Sort through the entries below and pull out lines containing the word "Canvas".

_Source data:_
- - -

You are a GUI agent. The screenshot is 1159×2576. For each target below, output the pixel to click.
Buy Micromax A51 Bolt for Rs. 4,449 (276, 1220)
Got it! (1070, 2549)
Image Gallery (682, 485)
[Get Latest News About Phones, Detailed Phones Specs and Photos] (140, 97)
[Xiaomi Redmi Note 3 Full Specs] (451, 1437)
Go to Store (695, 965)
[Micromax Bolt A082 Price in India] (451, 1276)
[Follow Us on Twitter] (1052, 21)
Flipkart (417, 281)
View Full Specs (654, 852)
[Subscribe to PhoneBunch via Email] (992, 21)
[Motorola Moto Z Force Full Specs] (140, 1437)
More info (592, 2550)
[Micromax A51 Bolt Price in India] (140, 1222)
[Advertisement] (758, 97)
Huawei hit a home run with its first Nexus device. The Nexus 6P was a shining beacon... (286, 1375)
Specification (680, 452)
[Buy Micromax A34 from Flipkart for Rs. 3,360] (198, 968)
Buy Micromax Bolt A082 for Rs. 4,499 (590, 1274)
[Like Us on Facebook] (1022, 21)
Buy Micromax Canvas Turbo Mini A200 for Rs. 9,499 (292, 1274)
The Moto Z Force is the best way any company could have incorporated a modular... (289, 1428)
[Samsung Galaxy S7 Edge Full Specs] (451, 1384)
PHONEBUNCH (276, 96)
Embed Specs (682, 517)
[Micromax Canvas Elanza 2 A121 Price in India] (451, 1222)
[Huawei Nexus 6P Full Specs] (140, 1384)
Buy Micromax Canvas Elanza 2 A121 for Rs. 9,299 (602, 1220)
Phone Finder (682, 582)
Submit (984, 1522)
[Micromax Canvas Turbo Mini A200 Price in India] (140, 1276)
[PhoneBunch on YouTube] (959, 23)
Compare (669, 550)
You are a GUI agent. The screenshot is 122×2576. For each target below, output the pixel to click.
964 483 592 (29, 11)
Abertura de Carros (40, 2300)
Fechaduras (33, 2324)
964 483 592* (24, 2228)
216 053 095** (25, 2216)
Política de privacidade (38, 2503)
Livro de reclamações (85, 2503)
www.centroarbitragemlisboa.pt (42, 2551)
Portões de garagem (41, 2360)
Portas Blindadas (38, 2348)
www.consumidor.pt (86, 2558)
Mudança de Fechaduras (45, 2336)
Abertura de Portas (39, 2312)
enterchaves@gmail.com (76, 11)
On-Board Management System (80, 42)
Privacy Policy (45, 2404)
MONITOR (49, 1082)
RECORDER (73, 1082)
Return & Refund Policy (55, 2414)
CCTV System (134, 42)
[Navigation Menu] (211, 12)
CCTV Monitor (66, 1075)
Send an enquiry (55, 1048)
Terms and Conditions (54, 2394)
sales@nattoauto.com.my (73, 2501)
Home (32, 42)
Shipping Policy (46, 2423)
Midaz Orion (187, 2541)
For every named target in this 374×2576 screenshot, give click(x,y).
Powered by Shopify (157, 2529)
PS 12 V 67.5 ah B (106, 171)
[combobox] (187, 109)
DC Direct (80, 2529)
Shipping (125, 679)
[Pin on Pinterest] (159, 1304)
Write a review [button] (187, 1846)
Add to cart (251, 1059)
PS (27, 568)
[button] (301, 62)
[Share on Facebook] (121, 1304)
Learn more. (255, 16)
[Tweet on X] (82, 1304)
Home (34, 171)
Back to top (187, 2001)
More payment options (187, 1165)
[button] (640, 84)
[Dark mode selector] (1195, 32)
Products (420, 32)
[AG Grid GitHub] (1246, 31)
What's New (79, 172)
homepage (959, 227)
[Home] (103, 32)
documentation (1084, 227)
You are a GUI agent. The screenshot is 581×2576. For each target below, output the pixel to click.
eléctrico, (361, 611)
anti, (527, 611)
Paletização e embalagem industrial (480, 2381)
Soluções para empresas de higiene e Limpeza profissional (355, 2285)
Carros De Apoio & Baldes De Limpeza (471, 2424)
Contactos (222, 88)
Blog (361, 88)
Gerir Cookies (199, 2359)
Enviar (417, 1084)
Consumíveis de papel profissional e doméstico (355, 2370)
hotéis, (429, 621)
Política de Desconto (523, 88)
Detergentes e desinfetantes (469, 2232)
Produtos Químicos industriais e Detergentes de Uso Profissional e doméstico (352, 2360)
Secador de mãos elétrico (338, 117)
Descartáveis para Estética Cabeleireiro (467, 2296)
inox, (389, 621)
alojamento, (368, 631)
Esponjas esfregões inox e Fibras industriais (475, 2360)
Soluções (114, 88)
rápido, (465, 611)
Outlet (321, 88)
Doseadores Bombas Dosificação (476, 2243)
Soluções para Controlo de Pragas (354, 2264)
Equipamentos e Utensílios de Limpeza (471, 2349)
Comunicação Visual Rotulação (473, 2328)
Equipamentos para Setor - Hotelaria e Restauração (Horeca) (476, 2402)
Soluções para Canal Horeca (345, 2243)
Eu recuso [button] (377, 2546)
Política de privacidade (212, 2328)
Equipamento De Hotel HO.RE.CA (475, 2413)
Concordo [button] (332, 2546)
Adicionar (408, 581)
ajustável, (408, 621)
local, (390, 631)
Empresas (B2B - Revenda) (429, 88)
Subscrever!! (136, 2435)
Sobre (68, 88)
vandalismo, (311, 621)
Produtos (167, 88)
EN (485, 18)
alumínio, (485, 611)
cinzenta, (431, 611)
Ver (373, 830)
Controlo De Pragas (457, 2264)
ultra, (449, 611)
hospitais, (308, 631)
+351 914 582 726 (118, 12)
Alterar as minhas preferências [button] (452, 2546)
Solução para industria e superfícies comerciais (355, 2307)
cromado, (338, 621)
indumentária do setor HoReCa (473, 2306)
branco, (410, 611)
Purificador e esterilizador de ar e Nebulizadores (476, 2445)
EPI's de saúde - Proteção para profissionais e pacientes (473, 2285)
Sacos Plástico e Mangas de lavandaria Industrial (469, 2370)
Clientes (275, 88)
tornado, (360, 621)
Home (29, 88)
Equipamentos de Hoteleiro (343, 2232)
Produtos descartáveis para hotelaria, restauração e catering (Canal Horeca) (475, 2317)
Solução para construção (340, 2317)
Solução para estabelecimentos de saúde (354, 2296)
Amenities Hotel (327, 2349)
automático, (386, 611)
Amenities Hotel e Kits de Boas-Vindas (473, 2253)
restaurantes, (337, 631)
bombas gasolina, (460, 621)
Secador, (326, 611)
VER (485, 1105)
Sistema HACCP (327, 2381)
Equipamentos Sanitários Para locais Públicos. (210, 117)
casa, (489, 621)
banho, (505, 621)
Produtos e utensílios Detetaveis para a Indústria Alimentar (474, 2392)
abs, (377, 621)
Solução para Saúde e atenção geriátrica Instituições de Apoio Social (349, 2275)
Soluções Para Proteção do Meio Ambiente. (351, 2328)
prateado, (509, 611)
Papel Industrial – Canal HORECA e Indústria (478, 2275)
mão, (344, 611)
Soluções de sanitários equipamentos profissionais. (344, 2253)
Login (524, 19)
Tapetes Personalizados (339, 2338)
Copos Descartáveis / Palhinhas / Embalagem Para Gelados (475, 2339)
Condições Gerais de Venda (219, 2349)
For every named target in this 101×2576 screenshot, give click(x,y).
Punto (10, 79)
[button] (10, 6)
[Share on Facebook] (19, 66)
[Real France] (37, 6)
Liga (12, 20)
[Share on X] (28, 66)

- - -

_Response to the exercise:_
Buy Micromax Canvas Turbo Mini A200 for Rs. 9,499 (292, 1274)
[Micromax Canvas Elanza 2 A121 Price in India] (451, 1222)
Buy Micromax Canvas Elanza 2 A121 for Rs. 9,299 (602, 1220)
[Micromax Canvas Turbo Mini A200 Price in India] (140, 1276)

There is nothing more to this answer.